Methods: Six pancreas cancer patients underwent dose escalated regime; three of them were originally planned on breath-hold scans and the others on free-breathing scans. All six plans were recalculated on alternative scans with the same leaf sequences and MUs, e.g. if originally used breath-hold scans, the alternative scans are free-breathing scans and vice versa. The organ contours are also delineated with corresponding planning scans. DVHs(dose volume histograms) are compared with GTV, PTV coverages and PRV dose sparing.

Results: We found that the calculated DVH average differences between free-breathing and breath-hold scans are smaller(0.0% PTV/GTV coverage difference) when original planning was performed on free-breathing scans, while original plans calculated on breath-hold cases, the PTV/GTV is 2.8%/3.7% differences on maximum doses respectively.

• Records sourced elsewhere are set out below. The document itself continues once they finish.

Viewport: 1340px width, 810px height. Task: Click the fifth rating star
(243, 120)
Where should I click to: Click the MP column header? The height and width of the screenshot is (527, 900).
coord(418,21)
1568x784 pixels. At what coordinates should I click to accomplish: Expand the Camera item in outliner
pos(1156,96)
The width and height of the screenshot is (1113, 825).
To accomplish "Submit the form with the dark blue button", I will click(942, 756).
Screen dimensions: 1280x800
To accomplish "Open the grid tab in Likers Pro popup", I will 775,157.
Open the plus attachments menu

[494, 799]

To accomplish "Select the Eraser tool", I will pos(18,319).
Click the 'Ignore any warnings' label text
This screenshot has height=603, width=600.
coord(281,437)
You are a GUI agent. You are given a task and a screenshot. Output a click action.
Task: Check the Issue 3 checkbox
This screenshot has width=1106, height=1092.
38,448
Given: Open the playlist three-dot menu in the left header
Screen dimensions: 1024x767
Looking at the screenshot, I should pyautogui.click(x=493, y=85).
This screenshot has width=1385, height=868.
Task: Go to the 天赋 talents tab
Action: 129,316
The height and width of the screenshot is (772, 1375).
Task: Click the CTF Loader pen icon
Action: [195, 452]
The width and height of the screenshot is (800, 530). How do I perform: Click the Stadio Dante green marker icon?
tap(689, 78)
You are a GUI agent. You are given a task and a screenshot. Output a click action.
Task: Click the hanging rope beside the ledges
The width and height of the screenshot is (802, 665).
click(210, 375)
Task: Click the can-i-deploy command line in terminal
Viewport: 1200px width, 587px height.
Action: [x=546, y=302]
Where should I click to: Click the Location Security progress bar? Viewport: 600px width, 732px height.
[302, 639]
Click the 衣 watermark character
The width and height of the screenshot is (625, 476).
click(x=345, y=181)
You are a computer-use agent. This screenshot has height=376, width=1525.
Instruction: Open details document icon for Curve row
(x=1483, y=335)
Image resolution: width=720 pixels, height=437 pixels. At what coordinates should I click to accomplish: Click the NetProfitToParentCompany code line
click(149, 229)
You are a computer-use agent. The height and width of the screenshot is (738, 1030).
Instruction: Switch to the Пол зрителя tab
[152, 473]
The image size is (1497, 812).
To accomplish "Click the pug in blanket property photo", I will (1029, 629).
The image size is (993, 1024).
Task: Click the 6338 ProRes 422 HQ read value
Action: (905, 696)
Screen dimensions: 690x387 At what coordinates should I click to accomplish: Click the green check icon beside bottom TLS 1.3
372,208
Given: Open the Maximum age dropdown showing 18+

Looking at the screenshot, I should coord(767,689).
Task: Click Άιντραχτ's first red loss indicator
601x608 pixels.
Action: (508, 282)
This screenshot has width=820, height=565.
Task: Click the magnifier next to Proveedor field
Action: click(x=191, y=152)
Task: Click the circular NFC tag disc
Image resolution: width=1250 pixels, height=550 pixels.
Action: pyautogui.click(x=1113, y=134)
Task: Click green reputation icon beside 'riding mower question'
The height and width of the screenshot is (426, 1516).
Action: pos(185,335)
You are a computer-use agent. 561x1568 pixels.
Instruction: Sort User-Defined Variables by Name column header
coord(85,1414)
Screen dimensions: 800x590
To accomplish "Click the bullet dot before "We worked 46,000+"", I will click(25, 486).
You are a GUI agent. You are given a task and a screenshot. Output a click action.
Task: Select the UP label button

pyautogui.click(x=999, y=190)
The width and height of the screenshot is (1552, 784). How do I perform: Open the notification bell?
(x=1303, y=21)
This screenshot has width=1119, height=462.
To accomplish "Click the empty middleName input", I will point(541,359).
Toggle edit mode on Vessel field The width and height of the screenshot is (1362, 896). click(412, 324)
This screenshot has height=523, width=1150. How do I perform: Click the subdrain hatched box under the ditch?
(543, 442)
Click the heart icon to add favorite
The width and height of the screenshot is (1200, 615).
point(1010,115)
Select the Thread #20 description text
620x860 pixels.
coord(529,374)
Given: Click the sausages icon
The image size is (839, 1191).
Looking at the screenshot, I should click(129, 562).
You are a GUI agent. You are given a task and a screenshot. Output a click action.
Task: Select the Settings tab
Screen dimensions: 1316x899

PRVs also shows larger discrepancies between calculations for this scenario. We noted these discrepancies could come from the breath-hold scans being far out of the regular breathing phases.

Conclusion: Dose calculations on free-breathing scans show less sensitive to the treatment respiratory phases. Breath-hold scan planning could introduce larger dosimetric differences due to the extents of the respiratory magnitudes.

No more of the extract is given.